Attraction is more than just physical. The physical is the obvious first step, to get the ball rolling. I will flatly acknowledge that my wife is not the best looking girl I ever dated. But she was the only one I would want to be married to. Looks alone get old fast. I dated one girl who was just plain hot, but after the third date, I couldn't take the conversations, or her lack of a decent sense of humor any longer. My friends thought I was an idiot for not sticking with it, but I probably would have ended up strangling her.

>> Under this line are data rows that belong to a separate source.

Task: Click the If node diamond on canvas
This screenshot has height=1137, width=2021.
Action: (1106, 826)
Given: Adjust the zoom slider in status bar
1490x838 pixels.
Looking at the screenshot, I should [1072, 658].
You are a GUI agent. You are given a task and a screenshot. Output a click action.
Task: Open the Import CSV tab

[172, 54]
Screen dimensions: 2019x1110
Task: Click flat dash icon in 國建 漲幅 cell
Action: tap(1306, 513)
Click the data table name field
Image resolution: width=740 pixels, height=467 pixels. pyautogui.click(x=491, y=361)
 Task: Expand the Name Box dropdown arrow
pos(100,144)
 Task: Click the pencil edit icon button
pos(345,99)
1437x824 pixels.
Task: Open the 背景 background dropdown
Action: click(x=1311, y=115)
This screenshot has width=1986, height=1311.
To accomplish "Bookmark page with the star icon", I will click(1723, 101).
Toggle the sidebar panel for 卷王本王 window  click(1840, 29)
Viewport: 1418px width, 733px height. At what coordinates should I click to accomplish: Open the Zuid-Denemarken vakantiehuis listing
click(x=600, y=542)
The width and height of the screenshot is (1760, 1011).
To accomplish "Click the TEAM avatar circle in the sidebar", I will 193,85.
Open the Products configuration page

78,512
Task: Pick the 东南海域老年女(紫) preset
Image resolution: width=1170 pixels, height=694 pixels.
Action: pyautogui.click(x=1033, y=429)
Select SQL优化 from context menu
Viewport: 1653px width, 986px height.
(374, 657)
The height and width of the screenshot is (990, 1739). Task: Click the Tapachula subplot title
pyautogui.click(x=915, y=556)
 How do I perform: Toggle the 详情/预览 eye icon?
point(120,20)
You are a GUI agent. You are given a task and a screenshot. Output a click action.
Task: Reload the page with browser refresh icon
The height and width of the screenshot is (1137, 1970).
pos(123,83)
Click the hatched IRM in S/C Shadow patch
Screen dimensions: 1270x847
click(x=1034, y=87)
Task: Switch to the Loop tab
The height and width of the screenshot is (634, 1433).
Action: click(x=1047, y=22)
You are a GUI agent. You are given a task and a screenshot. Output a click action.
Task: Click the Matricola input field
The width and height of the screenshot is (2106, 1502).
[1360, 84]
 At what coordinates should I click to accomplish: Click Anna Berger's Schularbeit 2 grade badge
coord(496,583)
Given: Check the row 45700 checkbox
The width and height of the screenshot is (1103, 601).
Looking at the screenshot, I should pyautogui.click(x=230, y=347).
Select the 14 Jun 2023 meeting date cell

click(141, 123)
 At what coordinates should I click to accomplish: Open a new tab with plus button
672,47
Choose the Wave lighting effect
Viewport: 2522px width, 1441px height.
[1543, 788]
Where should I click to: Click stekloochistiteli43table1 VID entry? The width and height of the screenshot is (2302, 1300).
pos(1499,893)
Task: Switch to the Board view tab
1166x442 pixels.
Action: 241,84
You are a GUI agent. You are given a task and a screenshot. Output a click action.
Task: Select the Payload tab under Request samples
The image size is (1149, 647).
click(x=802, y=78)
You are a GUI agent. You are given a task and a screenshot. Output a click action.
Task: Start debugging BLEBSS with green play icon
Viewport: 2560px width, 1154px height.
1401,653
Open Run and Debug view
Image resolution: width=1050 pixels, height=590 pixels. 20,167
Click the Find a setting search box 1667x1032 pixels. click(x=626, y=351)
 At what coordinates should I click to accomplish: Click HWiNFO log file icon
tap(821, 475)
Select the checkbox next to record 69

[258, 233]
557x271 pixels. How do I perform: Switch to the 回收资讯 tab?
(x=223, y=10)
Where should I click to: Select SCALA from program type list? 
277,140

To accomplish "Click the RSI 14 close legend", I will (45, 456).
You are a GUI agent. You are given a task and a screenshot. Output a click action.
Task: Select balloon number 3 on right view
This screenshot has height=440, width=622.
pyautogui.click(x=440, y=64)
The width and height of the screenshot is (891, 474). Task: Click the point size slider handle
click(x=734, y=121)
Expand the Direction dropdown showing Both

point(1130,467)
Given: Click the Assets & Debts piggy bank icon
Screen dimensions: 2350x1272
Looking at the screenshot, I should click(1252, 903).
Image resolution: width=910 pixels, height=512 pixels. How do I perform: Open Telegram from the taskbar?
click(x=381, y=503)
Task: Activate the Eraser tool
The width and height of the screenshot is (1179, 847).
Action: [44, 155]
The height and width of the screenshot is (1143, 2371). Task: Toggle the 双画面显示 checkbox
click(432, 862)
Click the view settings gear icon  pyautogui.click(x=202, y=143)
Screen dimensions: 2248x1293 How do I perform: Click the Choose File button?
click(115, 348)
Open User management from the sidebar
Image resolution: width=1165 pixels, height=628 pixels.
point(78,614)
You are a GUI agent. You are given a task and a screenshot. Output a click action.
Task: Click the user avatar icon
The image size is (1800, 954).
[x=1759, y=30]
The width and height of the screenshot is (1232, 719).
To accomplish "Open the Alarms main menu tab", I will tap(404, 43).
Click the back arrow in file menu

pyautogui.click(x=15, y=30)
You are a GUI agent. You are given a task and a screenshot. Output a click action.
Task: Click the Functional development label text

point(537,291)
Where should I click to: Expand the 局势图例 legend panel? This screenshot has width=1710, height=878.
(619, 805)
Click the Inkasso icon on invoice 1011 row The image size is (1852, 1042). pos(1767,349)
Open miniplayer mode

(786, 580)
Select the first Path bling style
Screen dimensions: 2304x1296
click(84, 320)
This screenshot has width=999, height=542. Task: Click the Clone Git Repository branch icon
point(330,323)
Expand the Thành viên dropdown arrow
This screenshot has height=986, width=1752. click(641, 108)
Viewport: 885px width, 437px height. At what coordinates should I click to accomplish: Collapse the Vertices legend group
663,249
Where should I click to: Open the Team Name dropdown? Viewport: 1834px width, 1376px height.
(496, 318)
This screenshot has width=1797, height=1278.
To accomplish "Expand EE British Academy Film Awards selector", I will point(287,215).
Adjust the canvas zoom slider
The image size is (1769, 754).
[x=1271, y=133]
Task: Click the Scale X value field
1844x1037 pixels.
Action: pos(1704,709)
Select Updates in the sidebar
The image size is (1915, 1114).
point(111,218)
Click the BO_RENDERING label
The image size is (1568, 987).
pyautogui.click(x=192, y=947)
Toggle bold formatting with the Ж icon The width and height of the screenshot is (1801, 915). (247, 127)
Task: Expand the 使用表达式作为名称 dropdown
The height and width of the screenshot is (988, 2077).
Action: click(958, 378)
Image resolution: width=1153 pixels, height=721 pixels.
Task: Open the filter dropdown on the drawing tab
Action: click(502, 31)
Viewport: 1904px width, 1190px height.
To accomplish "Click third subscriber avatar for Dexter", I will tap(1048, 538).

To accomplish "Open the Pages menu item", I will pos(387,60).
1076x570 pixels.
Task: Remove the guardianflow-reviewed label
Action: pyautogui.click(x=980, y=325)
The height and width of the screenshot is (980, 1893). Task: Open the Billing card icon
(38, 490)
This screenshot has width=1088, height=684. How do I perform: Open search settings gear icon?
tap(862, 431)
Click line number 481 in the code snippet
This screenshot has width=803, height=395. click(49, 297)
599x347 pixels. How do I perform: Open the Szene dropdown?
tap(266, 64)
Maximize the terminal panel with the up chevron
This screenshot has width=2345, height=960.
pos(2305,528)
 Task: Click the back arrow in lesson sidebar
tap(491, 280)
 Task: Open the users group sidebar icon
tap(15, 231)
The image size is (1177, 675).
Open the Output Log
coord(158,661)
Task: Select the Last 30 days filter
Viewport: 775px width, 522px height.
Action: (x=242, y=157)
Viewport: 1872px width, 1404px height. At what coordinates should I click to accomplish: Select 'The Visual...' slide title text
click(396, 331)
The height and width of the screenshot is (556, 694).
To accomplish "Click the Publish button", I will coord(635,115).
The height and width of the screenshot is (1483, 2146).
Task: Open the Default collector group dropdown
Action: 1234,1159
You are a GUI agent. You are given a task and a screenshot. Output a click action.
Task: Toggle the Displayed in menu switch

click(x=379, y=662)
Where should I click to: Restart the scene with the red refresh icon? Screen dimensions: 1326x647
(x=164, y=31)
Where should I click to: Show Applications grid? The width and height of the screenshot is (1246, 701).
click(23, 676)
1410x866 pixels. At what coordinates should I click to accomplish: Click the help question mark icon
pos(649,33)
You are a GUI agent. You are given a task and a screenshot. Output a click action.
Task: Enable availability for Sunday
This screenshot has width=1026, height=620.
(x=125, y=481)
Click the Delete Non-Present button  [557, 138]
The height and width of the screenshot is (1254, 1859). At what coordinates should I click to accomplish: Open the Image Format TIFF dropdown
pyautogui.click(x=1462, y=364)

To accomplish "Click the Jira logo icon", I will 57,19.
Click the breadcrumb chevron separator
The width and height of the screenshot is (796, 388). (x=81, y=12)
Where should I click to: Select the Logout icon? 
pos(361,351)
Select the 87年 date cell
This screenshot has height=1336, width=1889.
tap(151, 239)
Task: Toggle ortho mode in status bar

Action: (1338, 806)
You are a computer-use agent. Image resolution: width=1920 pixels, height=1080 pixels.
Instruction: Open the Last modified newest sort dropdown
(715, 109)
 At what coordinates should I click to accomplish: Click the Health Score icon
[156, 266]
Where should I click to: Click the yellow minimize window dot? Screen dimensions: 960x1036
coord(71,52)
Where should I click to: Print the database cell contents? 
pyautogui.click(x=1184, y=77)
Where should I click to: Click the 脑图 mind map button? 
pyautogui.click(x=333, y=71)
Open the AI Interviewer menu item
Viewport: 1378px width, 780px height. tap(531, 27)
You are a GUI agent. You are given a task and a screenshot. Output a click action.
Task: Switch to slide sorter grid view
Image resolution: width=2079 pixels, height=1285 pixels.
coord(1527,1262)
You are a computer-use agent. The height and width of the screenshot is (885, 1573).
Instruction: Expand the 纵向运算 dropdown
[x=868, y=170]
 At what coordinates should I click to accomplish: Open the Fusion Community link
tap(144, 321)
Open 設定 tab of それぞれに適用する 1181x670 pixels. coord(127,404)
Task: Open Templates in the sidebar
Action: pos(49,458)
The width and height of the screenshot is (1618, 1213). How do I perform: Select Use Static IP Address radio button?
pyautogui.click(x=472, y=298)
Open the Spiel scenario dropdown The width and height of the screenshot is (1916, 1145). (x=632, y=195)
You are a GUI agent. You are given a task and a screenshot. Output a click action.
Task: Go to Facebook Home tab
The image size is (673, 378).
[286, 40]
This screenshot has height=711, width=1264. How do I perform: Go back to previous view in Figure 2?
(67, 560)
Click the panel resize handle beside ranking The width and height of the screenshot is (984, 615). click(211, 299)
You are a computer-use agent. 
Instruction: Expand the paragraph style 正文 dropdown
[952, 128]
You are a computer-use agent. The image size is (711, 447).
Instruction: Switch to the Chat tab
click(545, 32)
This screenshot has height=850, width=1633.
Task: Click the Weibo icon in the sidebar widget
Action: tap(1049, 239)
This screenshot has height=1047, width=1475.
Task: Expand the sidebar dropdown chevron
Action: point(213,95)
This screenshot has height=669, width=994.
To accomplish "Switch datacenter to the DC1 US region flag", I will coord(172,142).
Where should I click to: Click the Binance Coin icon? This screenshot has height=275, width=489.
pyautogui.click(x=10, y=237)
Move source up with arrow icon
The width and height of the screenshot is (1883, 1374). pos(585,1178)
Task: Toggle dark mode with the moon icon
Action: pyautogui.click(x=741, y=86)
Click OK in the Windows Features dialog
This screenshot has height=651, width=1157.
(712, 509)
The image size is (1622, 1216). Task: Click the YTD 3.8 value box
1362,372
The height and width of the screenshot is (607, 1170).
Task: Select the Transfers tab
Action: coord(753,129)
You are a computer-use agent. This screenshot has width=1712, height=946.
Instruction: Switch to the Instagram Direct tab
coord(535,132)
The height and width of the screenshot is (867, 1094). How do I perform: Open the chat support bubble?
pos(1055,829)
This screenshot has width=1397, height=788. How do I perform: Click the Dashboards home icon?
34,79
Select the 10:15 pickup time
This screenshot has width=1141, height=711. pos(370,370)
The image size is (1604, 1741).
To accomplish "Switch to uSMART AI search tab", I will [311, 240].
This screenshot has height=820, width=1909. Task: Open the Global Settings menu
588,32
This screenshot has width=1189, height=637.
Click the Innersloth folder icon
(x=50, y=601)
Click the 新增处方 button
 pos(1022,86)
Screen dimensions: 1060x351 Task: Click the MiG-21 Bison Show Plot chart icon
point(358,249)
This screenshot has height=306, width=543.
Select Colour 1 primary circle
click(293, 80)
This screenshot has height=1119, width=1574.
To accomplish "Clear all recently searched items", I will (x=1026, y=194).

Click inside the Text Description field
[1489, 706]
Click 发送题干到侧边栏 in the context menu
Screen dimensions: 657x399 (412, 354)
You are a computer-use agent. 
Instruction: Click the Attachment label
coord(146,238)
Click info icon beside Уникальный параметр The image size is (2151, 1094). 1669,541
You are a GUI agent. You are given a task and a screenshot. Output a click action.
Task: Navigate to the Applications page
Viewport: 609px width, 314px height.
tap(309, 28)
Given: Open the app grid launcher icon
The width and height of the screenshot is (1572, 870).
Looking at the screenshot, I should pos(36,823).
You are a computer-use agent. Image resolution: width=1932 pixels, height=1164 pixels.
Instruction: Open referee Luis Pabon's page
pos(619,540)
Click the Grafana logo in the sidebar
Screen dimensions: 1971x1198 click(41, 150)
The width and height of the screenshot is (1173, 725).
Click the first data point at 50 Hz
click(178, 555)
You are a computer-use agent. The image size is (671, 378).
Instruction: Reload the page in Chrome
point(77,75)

I also worked with a girl who was married to a guy much, much better looking than me. But she flirted like crazy. We had a lot of common interests, and she would always tell me that I was "intriguing", whatever that meant. She would call her husband "boring" on nearly a daily basis. I flirted back, a little, but never let it get to a point where I might be inviting a proposition. I wasn't married at the time, but she was. I don't know if she would have followed through, had I played along. Maybe I'm remembering it for more than it actually was, but in retrospect, it seemed like it would have been an easy score. Point is, I think she got bored with her husband, despite the fact that he was a better than average looking dude.
Gojazz79 is right, in that you should marry for love. If you want to keep your options open, don't get married. If you are married, and feel the need to stray, as difficult as it may be, you need to tell your spouse, and open the communication. Trying to salvage a marriage, or dissolve it, is easier (tactically) before someone cheats on the other.